I had the good fortune to grow up (many years ago, I might add) in a very Catholic home. I went to Catholic elementary school, Catholic high school, and Catholic college.  My father was a lawyer, a professor, and a deeply believing Catholic. He was what you might call an intellectual because he spent his every available moment studying the Bible, Thomas Aquinas, and the Church Fathers, always seeking opportunities to share his knowledge of what he called “our beautiful faith.” He traveled frequently to give lectures, and when he was at home, priests and professors would come to our house for Sunday dinner and discussion.  He was definitely “other worldly.”   Thank God he married Grace, my mother, who looked after all the practical aspects of raising me and my five siblings.

I am telling you all this because my father’s example inspired me with a great love for Christ and all that He taught.  I, too, believe that Christ’s teachings are beautiful and necessary, laying out the way for all of humanity to become the best that He created us to be. So, over the years, I spent my spare time trying to share the teachings of our Catholic faith... And then I encountered ChristLife, where I experienced a great epiphany.

I discovered that loving Jesus is not primarily about the mind -- it is about the heart. It is all about an encounter with the person of Jesus – allowing the touch of His immense love, experiencing it intimately inside my heart and emotions, recognizing His unfathomable patience as He waits for me to turn back to Him after each failure.  And I learned that I don’t need to know lots of doctrines in order to find Jesus. True, if you love someone, you want to know what is pleasing to him; but what I came to understand is that there are no entrance tests or prerequisites for Jesus to love me.  Most of all, I learned that I don’t have to pursue Jesus to find Him because He is pursuing me.  He is right here beside me, loving me, supporting me, waiting for me to come to Him. All I have to do is open my heart to Him.

At that moment I was transformed, and I finally realized that yes, what Christ taught was indeed beautiful and noble and all about the highest aspirations of the human heart.  But coming to know Jesus in my heart and understanding his unending love for me despite all my faults -- that is the greatest beauty of all; and that has to come first.

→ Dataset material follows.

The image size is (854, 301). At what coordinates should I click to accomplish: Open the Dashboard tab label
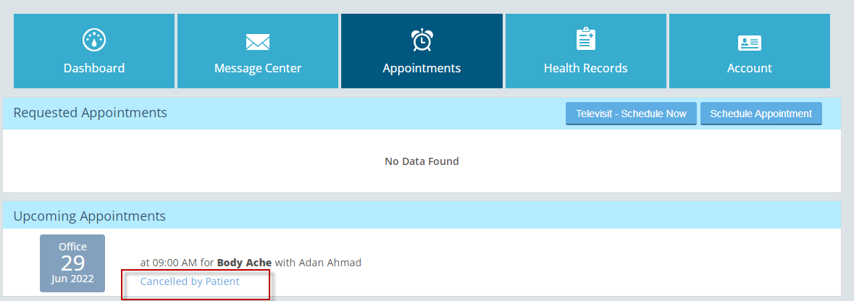point(94,68)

The central reality of our faith is Jesus’ shining love and infinite mercy for every single one of His flawed creatures – that means us, you and me, distracted and overwhelmed people who despite our confusion and selfishness are nevertheless beautiful because He made us and loves us. And when we open ourselves up to Jesus, we reflect His great beauty and love and become capable of doing the great and noble things, big and small, that our Catholic faith asks us to do for Him and for others. Yes, this life can be hard – whether it’s learning the virtues, studying for an exam, earning a living, loving our spouse, or facing the reality of death -- but Jesus entered this world to help us through it all. He knows every single thing we face in this life because He Himself experienced it all, pain, sadness, loneliness, grief, even temptation, -- everything, except sin.  If we permit ourselves to be touched by Jesus, to feel the healing love of the Holy Spirit throughout our day, then everything changes; everything is different; everything is better.  That is when you discover Christ.